O Tocantins registrou um crescimento impressionante de 402 mil hectares na área plantada com soja entre uma safra e outra, alcançando a marca histórica de 1,6 milhão de hectares cultivados em 2025. Os dados são da SpectraX, empresa especializada em inteligência territorial, que apontam o estado como um dos que mais cresceram na região da Amazônia Legal.
O avanço tocantinense se deu, em sua maior parte, sobre pastagens já abertas, muitas delas degradadas, seguindo o modelo de integração lavoura-pecuária que tem se espalhado por diversas regiões do país. Além do Tocantins, estados como Mato Grosso, Pará, Maranhão, Rondônia e Roraima também puxam o redesenho do mapa da soja no Brasil.
Embora o Mato Grosso continue sendo o principal produtor nacional, estados antes periféricos neste cenário ganham cada vez mais protagonismo — e o Tocantins é um dos destaques.
Tecnologia e produtividade
Segundo a Embrapa, a chave para essa expansão está na biotecnologia. Alexandre Nepomuceno, pesquisador da Embrapa Soja, afirmou que o país tem potencial para ampliar sua produção sem desmatar. “Hoje, há produtores colhendo até 7 toneladas por hectare. Nos anos 1980, a média era 1,7. Isso mostra a capacidade do Brasil com o uso de tecnologias mais eficientes”, disse.
A Embrapa já desenvolveu cultivares que consomem menos água, o que pode ser especialmente útil em regiões mais secas do Tocantins. A ideia é intensificar o uso de áreas já abertas e recuperar pastagens, elevando a produtividade de forma sustentável.

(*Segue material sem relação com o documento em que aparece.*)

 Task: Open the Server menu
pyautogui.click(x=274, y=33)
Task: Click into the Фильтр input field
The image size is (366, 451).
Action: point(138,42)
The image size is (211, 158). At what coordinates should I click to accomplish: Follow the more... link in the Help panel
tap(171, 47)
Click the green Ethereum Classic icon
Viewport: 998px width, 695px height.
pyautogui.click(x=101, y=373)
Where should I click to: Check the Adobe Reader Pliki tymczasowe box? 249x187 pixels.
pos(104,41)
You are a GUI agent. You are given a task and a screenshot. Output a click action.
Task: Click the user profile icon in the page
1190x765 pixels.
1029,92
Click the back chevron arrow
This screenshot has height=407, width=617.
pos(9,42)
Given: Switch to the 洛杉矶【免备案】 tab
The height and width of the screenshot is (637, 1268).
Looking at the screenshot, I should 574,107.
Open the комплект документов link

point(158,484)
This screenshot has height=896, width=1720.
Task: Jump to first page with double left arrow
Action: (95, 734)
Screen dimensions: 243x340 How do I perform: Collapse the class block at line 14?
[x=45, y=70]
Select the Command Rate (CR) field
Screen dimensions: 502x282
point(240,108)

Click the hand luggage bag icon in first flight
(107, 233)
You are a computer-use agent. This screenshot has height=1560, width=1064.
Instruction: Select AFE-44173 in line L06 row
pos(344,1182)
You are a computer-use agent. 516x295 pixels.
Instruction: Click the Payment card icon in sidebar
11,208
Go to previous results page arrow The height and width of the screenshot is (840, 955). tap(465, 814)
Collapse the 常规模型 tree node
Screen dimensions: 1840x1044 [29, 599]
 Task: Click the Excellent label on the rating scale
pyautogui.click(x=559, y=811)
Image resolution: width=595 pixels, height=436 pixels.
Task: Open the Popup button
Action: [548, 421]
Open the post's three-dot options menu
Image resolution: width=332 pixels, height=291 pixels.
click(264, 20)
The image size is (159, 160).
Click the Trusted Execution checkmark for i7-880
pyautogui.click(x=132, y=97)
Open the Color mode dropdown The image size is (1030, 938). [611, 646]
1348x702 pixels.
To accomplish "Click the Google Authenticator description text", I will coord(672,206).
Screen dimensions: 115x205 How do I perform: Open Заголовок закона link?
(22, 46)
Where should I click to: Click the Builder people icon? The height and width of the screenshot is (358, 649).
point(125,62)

Mas o custo ambiental preocupa
Apesar do avanço baseado em áreas de pastagem, o crescimento da produção acontece em paralelo a um aumento de 15% no desmatamento da Amazônia entre agosto de 2024 e maio de 2025, conforme relatório do Imazon. Foram 2.825 km² de floresta derrubados, uma área maior que a cidade de Palmas.
Embora o instituto não relacione diretamente a soja ao desmatamento, especialistas alertam para os impactos indiretos do agronegócio, especialmente nas bordas da Amazônia e do Cerrado, onde o Tocantins está inserido.
As queimadas e a extração ilegal de madeira foram os principais vetores da degradação ambiental nesse período. Em maio de 2025, por exemplo, 679 km² de floresta foram perdidos, um salto expressivo em relação aos 6 km² registrados no mesmo mês de 2024.
Monitoramento e fiscalização são desafios
O crescimento acelerado da fronteira agrícola coloca o Tocantins no centro do debate sobre sustentabilidade. Apesar dos avanços tecnológicos, pesquisadores, ambientalistas e instituições como o Imazon alertam que sem fiscalização adequada e políticas de compensação ambiental, a expansão da soja pode trazer impactos irreversíveis ao meio ambiente e às comunidades locais.
O discurso da produção sustentável existe no papel, mas, na prática, muitos produtores operam em zonas cinzentas, com fiscalização insuficiente e pressão constante por abertura de novas áreas.
Futuro em jogo
O Tocantins está oficialmente na rota da nova fronteira agrícola brasileira. O desafio agora é equilibrar crescimento econômico com responsabilidade ambiental. A conta dessa expansão — em carbono, biodiversidade e direitos sociais — ainda está sendo feita. E pode sair cara.